The minuscule underground chamber can only accommodate a handful of people at a time and is lined with various works of art depicting the story of Jesus. The priests in charge of managing the torrent of pilgrims, while kind and understanding, were quickly pushing people through the chamber - everyone was given 10 to 15 seconds to pray or take pictures before the priests shooed us away like stray cats. It was all very organized, but you could tell the priests were attempting to mask their frustration with a smile as they nudged aside those who took too many pictures…
Like yours truly.
From the Church of the Nativity, I wandered through Manger Square to explore the rest of the city. A giant Christmas tree was erected in the middle of the square next to a small stage prominently displaying a banner reading, “All I Want for Christmas is Justice.” How cheery. Apparently it looks like any opportunity is a great chance to bring up polarizing political issues. While Manger Square was a chaotic mess of people, the rest of Bethlehem is remarkably quiet with locals going about their day as if it was just a regular old Thursday afternoon. I’ve spent every year of my life looking forward to Christmas Day and, as absurd as it sounds, I’m still mesmerized that there are people in this world who do not celebrate it. I knew holidays like Thanksgiving, Halloween, and the Fourth of July are U.S. celebrations that most of the world doesn’t care about, but in my mind for some reason I mistakenly believed Christmas was a universal holiday.

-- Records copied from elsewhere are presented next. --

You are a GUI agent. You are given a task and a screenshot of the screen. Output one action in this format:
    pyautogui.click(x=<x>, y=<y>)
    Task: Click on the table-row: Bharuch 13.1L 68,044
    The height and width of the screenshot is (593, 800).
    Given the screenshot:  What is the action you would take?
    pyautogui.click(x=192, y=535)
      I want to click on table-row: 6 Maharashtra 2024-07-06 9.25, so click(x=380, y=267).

It wasn’t until my trip to Bethlehem that I realized just how ingrained traditions like Christmas are in my mind.
I’m tremendously grateful to have visited Bethlehem on Christmas Day this year, but I know for a fact that I didn’t appreciate it nearly as much as many of my family members back home would have. Since my family comes from a Catholic background, I know many of them would love to visit the famous city of Bethlehem if they only had the chance. Considering my own stance on religion, I find it horribly ironic that of all the people in my family, I’m the first person to visit Bethlehem – life isn’t fair. I’ve always been terrible at buying Christmas presents, but at least this year I could give my parents and grandparents a genuinely unique gift: rosaries purchased from the town of Bethlehem on Christmas Day.
To my brother Eric, I’ll find something else for you. I doubt you want a rosary.
To everyone back home, I wish you a Merry Christmas and a Happy New Year!